In 2005 Houston County led the state in rabies cases, and this year looks no different. So far this year there have been four rabies incidents in the area, all in raccoons.
The majority of the cases this year, three of the four, took place off of Hodgesville Road, including the latest incident. In January the Houston County Health Department confirmed one raccoon rabid off of Stonebridge Road in the southwest side of the circle.
Veterinarian Dr. Martin says sightings in more populated areas of the county will only grow, "Even in the city we have foxes and raccoons primarily because subdivisions are being moved into their natural habitats."
The majority of rabies cases are found in wild animals, but occasionally the disease is transmitted to pets or humans through the wild animals. But the good thing is, there is an easy way to stop the spread of the virus.

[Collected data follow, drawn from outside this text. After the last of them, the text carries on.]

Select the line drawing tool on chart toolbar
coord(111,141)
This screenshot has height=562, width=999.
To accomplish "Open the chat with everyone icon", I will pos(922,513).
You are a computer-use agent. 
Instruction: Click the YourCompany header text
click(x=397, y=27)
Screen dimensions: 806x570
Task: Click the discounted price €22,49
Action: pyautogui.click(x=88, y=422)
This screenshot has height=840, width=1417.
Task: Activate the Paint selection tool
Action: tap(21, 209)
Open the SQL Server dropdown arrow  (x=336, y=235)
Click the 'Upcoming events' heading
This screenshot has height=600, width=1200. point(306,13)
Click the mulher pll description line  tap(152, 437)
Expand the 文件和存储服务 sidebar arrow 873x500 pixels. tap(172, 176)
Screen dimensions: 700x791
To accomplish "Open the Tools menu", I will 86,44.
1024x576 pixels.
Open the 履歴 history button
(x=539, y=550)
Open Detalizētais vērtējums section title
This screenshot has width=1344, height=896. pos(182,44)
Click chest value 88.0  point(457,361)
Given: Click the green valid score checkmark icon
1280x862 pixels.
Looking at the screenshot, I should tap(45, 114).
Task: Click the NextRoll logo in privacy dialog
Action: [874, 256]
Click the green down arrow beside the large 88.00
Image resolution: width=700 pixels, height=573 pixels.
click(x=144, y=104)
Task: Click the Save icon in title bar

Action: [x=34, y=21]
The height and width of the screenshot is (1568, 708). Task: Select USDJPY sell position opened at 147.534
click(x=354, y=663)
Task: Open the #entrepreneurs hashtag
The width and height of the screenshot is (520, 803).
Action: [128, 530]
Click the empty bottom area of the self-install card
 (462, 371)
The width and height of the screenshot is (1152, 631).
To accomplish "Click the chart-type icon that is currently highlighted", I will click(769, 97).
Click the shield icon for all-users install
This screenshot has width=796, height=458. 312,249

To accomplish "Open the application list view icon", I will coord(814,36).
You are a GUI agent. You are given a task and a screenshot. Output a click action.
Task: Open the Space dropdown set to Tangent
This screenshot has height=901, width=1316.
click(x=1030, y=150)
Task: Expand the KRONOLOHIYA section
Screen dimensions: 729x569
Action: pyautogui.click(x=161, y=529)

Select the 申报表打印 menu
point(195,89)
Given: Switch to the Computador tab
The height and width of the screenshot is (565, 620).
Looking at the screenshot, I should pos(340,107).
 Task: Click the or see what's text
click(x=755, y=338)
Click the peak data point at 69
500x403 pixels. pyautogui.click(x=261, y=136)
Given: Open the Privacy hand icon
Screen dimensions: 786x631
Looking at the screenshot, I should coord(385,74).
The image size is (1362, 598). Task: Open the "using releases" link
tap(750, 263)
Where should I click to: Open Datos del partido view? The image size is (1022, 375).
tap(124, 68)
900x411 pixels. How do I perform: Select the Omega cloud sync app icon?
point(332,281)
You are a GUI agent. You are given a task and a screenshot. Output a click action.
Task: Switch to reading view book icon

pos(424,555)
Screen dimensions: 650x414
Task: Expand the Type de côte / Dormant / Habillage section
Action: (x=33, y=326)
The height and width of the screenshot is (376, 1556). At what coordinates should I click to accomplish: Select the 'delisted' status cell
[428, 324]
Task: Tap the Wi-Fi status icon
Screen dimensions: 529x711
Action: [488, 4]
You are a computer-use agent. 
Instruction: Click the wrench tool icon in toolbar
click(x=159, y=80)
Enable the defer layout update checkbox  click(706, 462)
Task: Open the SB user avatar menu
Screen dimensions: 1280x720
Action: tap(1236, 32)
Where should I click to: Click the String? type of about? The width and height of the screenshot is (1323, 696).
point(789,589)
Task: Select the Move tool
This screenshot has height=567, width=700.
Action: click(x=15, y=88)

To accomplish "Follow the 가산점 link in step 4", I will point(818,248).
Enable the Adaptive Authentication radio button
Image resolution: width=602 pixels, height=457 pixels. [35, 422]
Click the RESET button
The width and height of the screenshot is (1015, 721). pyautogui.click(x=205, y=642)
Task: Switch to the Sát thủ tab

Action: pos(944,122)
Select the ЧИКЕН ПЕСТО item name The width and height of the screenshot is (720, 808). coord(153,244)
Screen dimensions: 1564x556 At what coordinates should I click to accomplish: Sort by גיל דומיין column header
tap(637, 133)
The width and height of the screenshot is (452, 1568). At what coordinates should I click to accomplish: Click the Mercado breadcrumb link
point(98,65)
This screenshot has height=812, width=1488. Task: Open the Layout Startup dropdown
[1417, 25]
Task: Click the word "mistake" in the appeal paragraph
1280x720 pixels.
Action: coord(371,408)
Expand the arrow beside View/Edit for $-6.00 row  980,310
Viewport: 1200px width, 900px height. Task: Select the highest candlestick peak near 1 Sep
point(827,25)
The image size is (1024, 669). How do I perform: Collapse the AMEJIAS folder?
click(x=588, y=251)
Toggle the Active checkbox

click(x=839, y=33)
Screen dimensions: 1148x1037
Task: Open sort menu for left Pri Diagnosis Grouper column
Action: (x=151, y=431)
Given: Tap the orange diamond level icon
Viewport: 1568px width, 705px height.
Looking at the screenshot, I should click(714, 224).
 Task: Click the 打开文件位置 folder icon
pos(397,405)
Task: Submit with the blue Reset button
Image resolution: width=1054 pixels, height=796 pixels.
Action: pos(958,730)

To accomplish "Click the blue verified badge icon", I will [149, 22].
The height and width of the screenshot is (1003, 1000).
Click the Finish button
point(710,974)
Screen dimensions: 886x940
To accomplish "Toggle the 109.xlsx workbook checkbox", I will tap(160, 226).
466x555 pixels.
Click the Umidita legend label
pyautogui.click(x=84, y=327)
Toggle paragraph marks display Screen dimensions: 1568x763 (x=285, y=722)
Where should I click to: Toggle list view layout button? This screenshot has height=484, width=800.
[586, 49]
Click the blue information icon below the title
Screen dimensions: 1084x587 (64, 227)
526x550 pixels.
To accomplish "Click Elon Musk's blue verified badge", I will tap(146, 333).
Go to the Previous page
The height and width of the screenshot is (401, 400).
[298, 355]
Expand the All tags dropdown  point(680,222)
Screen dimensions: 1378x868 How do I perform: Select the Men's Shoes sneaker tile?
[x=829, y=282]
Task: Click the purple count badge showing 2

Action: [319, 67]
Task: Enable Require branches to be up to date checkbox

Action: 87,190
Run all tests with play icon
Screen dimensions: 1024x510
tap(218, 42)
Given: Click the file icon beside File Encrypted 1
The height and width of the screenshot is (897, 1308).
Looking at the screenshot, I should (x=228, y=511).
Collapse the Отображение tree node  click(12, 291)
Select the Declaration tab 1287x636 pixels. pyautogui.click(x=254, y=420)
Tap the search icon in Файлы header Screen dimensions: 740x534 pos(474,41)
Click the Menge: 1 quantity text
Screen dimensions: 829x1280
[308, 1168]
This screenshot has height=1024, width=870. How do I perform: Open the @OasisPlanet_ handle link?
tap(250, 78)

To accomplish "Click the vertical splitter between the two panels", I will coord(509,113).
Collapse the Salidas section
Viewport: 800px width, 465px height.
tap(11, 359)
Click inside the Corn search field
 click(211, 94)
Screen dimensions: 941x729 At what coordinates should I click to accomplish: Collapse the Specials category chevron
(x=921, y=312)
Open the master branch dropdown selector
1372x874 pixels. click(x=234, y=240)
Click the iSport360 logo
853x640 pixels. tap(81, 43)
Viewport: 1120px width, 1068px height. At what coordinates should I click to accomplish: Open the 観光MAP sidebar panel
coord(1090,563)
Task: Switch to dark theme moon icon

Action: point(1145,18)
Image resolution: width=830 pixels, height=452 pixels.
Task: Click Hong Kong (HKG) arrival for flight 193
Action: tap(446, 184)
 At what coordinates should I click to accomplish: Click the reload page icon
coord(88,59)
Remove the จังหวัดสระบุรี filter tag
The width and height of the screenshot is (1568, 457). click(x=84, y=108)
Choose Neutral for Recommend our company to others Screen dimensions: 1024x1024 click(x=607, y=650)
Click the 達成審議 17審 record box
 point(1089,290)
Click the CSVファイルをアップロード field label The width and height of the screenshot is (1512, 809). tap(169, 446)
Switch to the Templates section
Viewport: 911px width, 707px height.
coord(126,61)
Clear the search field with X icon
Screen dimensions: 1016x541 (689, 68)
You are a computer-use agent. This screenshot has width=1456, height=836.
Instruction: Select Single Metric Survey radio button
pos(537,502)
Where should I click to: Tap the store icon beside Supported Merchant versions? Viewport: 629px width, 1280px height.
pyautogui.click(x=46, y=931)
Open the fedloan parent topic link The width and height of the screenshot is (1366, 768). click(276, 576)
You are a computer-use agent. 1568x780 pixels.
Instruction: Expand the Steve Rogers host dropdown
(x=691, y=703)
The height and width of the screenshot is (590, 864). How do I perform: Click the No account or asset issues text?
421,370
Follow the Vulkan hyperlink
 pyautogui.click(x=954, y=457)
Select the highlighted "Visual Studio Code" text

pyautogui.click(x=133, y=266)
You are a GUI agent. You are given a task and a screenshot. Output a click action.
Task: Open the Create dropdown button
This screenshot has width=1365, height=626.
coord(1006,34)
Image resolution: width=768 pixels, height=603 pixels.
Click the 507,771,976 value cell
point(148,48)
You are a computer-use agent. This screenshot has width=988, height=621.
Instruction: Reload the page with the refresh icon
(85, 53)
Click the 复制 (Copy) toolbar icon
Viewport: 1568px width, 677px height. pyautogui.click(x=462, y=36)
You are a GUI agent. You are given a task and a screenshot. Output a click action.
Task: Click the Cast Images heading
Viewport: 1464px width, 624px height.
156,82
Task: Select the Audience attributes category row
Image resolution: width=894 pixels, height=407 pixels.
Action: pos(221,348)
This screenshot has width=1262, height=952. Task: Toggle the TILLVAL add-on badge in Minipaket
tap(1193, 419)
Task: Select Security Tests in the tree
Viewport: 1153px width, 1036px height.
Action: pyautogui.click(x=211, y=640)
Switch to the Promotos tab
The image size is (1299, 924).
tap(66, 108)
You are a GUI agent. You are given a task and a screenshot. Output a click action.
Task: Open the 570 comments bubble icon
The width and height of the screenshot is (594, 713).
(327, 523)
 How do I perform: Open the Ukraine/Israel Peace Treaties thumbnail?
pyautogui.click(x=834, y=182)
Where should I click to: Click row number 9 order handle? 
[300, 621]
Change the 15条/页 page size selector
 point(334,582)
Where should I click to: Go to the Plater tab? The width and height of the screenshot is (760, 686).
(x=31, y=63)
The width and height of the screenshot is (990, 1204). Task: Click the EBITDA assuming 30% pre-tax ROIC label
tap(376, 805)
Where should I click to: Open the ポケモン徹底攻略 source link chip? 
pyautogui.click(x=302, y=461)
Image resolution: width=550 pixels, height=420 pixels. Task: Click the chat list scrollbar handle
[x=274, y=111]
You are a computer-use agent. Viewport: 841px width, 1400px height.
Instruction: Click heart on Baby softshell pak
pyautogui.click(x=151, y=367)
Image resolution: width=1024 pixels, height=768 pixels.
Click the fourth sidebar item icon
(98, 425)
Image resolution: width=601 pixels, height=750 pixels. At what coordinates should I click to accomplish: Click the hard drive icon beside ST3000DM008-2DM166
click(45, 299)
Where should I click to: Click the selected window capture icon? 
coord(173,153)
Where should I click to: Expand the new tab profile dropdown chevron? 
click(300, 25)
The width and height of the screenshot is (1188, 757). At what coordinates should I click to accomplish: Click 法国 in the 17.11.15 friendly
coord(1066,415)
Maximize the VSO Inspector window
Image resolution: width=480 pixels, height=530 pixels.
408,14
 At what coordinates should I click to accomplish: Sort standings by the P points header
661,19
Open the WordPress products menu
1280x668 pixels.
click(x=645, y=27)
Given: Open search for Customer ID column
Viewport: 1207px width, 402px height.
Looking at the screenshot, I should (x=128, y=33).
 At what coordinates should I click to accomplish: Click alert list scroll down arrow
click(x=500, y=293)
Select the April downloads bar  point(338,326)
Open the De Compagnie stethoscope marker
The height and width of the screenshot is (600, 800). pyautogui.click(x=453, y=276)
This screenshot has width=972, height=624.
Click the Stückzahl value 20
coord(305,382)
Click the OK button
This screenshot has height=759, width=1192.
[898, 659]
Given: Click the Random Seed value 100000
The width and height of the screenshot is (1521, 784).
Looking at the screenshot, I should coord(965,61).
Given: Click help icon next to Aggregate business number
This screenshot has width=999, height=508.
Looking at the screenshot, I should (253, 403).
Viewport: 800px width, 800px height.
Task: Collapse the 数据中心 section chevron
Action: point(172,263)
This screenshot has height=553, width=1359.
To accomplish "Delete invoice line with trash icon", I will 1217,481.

Martin says, "The important thing is if you don't get pets vaccinated then they pets are the barriers between people and wild animals and we need that."
Signs of an animal that has contracted rabies begins with a drastic behavior change. Playful dogs and cats become lethargic, later in the process the disease causes paralysis in the animal’s throat, not allowing them to eat, drink or swallow, and in the last stages animals become mean and aggressive.
Martin says, "To my knowledge there have been no vaccine failures."
State law mandates that all cats and dogs get a rabies vaccine every year. With an almost 100 percent effectiveness rating, and the increase in incidents in this area, there is no reason not to protect your pets and in turn your family.